* TASK INSTRUCTIONS *
Of all the entries below, retype only the lines from the one with "Expand the sidebar with the triangle icon" through the one with "Click the horizontal scrollbar in the popup", exactly as they appear.

* INPUT RECORDS *
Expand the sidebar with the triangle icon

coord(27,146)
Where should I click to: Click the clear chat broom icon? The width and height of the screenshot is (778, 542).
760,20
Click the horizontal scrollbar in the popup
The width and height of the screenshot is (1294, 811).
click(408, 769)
* * *
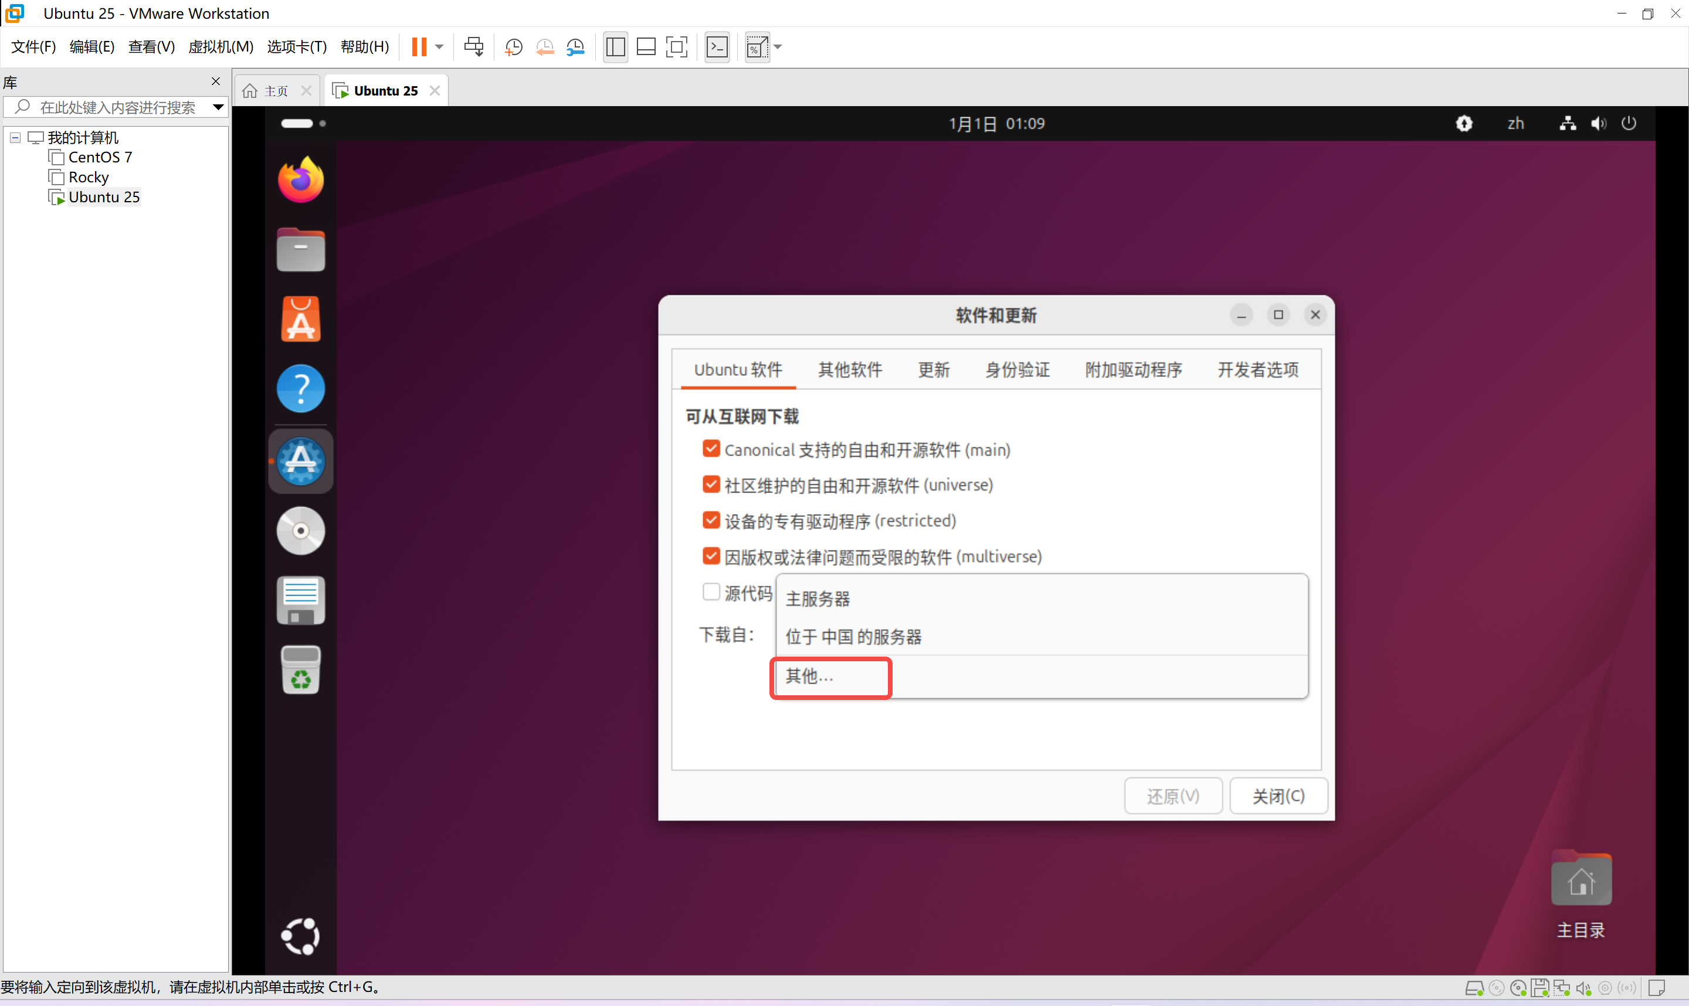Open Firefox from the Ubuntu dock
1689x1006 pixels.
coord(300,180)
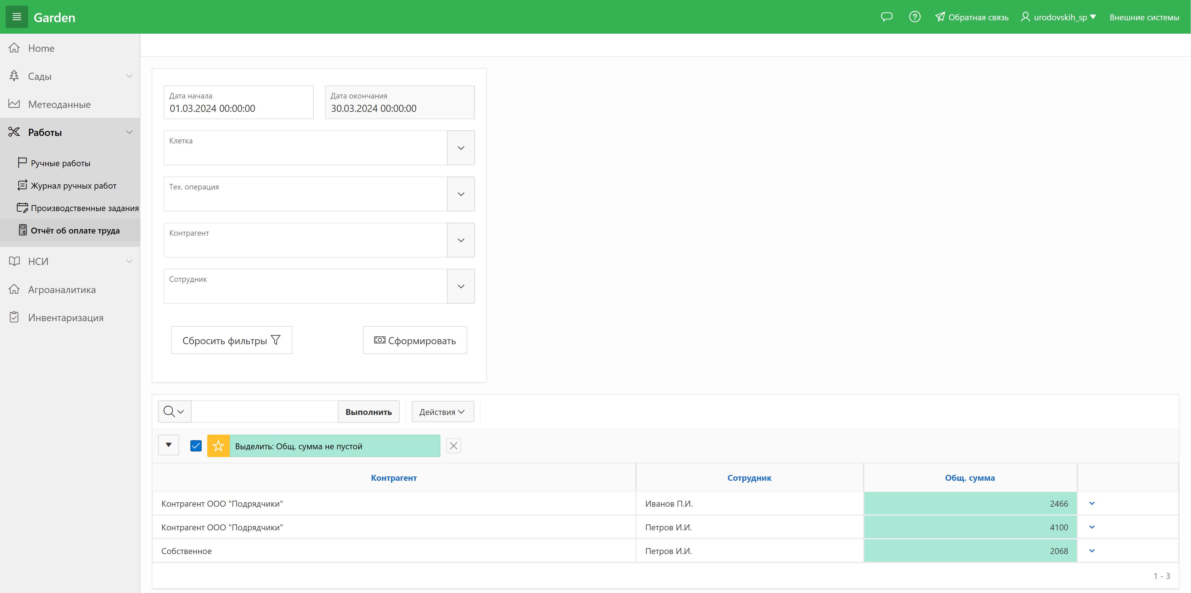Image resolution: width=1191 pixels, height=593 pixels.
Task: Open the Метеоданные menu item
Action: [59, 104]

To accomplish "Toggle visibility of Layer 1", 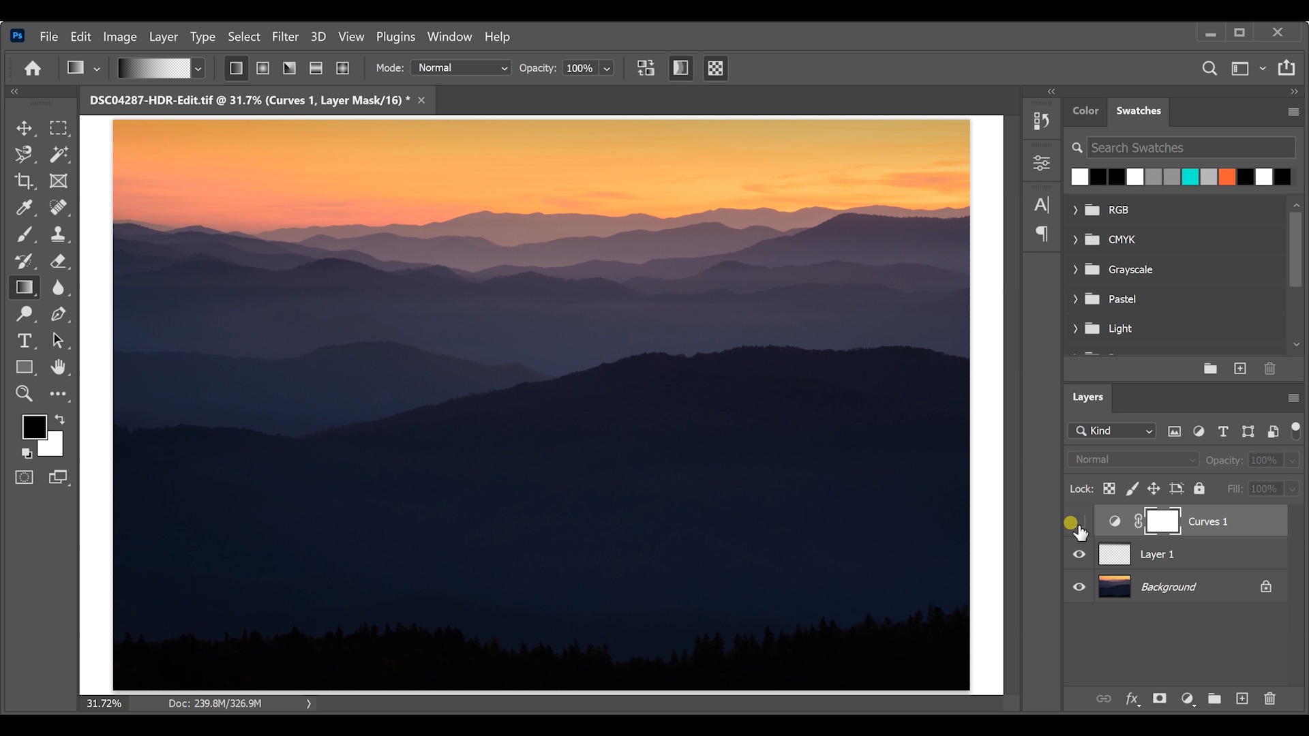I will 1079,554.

* OUTPUT FOR THIS TASK *
Expand the sidebar with the triangle icon

coord(27,146)
Where should I click to: Click the clear chat broom icon? The width and height of the screenshot is (778, 542).
760,20
Click the horizontal scrollbar in the popup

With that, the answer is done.